Another area to check in your audit is employee vs. independent contractor classification. "Just giving employee 1099s instead of a W-2 does not magically transform them" into contractors, he says. "The trend is, if there is any doubt, courts and the administrative agencies are finding that almost everyone is an employee."
Providing training about avoiding sexual harassment is another good idea that can save substantial expense and bad will in the future.
The risk: Immigration audits.
The U.S. Immigration & Customs Enforcement, known as ICE, launched a bold and aggressive initiative to dramatically increase audits of businesses nationwide in 2009. In late November, 1,000 companies were notified that their compliance with employment eligibility verification laws would be audited over the next several months. "Instead of putting illegal aliens in jail, they're jailing the business owners," says Rubin Ferziger, a New York City business attorney who has worked with entrepreneurs since 1976.
More than 1,600 businesses were audited in 2009, and Jobe says she expects that number to increase this year. "They decided to thrust the burden of illegal immigration enforcement on the backs of business," she says.
The fix: If your company hires workers whose legal right to employment in the U.S. might be questioned, do a comprehensive review of your Form I-9s, which employers are required to complete and retain for each of their employees. Have a knowledgeable immigration attorney look over your documents to make sure each appears to be genuine. If you are investigated by immigration authorities and your I-9s are found to be fraudulent, your company could face substantial fines. Criminal prosecution is a possibility if you are suspected of knowingly violating the law.
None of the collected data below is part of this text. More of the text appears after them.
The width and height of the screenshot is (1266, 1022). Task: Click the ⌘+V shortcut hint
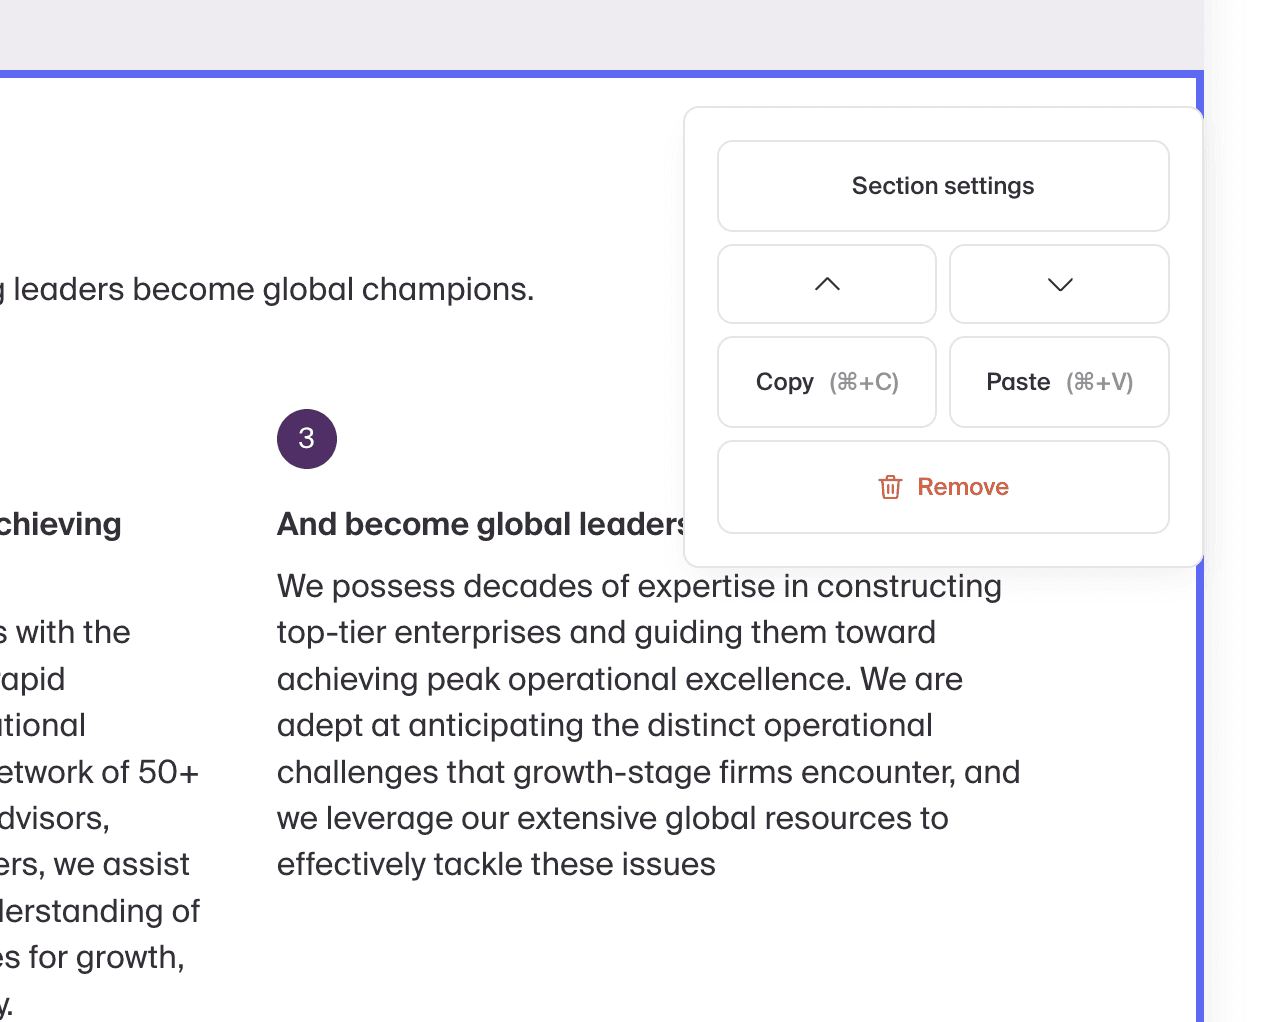[x=1100, y=382]
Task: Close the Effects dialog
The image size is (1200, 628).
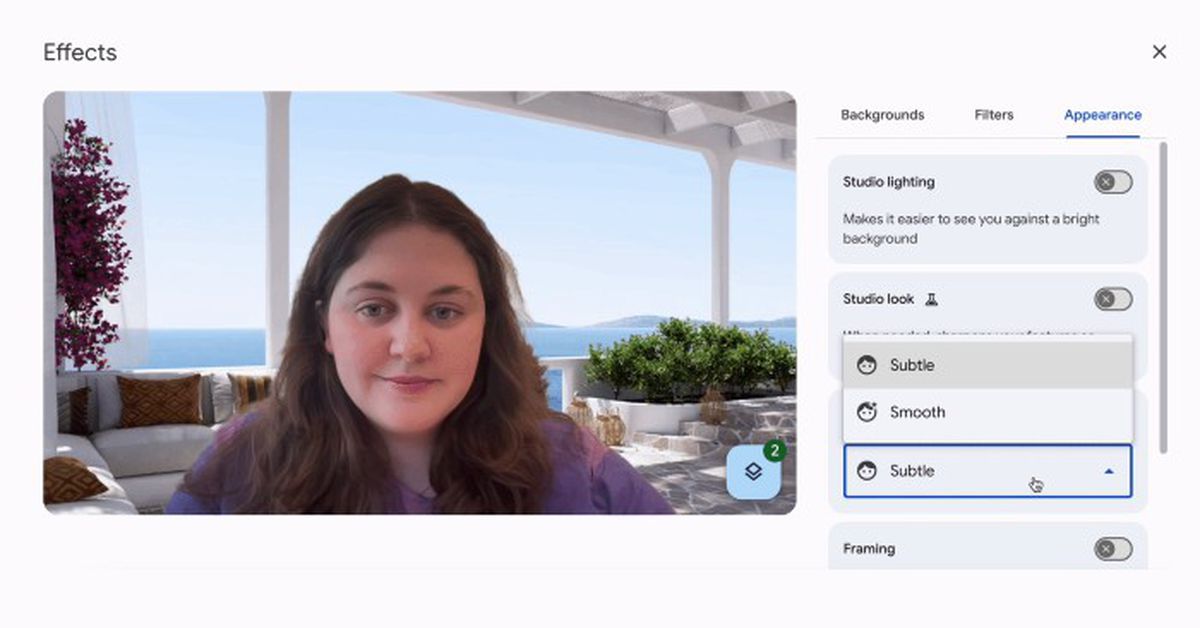Action: point(1159,51)
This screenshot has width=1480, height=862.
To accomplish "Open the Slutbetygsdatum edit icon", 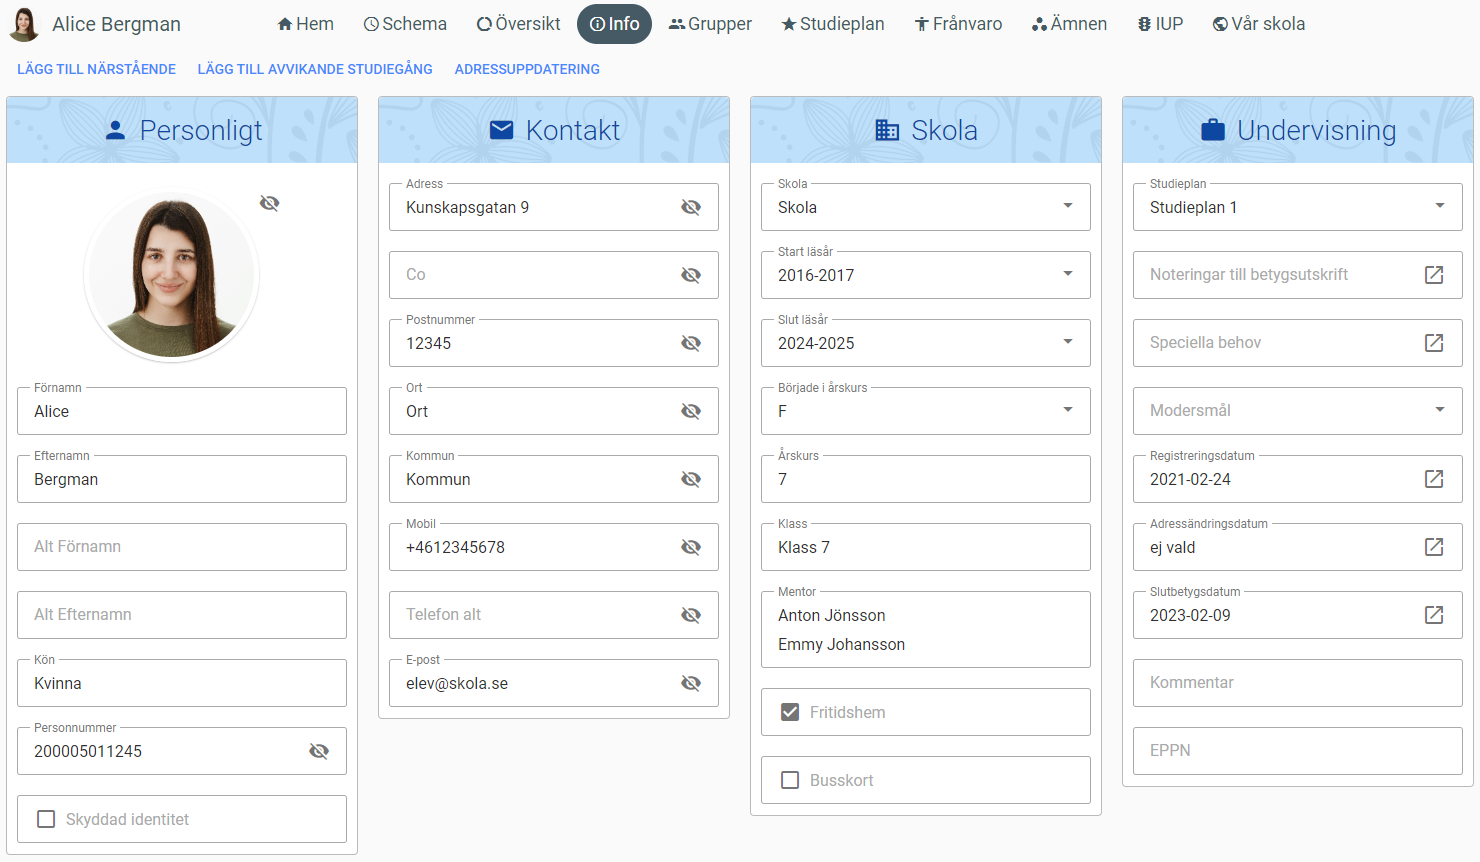I will (1433, 615).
The risk: Improper insurance.
Is your company overinsured, or have you got too little coverage, putting your livelihood at unacceptable risk? Companies that have downsized may not realize they are still insuring physical spaces, operations, or employees they no longer have, Ferziger says.
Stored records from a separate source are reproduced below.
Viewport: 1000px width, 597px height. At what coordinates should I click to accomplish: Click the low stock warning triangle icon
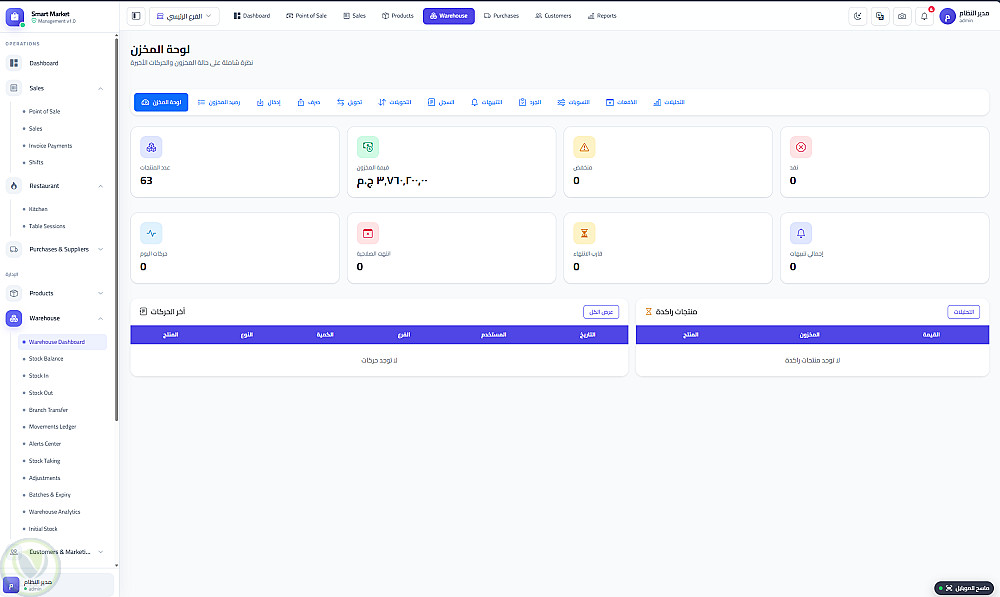(x=584, y=147)
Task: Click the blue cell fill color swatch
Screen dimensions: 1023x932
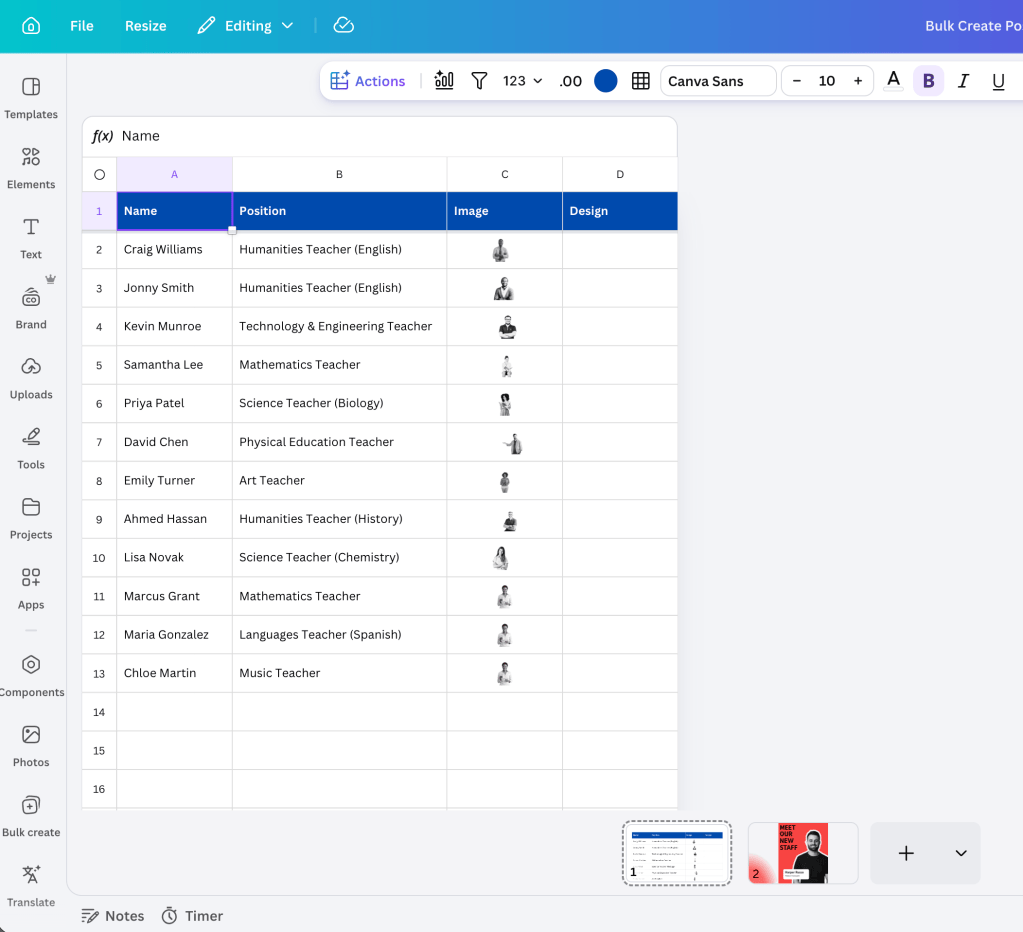Action: pyautogui.click(x=605, y=81)
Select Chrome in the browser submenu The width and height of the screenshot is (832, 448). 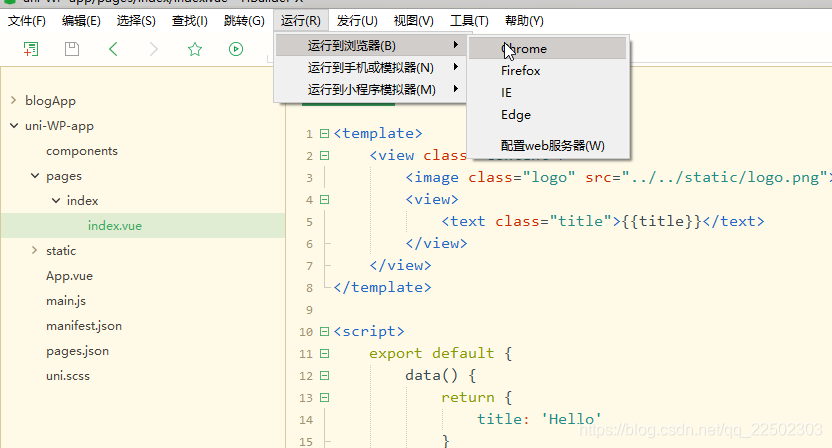(x=524, y=49)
The fix: Meet with your broker to review your business insurance policies, and make sure you have the proper amount of employment practices coverage and litigation expense coverage. Kantor recommends that small business owners look into whether they need employment practices liability insurance: "Although in today's business climate you may be reluctant to increase expenses," he says, "in the long run it may be a very sound investment." In general, business insurance can save your company and keep you out of bankruptcy if a lawsuit strikes, Jobe says.
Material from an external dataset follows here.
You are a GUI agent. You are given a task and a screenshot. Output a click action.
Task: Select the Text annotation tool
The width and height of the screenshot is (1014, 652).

The risk: Internet security.
The blurring of private and company Internet use by employees brings up new questions about privacy and loss of productivity. "The growing popularity of online social media means the potential for compromising your company's trade secrets and other confidential information increases the more your employees engage in developing their online personas," Hasl-Kelchner says.
The fix: Develop clear policies on Internet use with helpful dos and don'ts to manage employee expectations. Impress on your employees that they should consider themselves "goodwill ambassadors" for your company's goods and services.
Make sure you include e-mail retention policies in those guidelines and include regular purges. "This limits your risk in a lawsuit, since you can show that you regularly dump e-mail as part of a policy and not as a way to hide evidence," Ferziger says.
In general, embrace binding arbitration agreements in your contracts and with your employees. And act ethically, not only to limit liability but also because it's the right thing to do. Advises Jobe: "Honor your contracts and commitments. Pay your taxes before you pay any other bill. Respect your employees. Treat your customers like guests."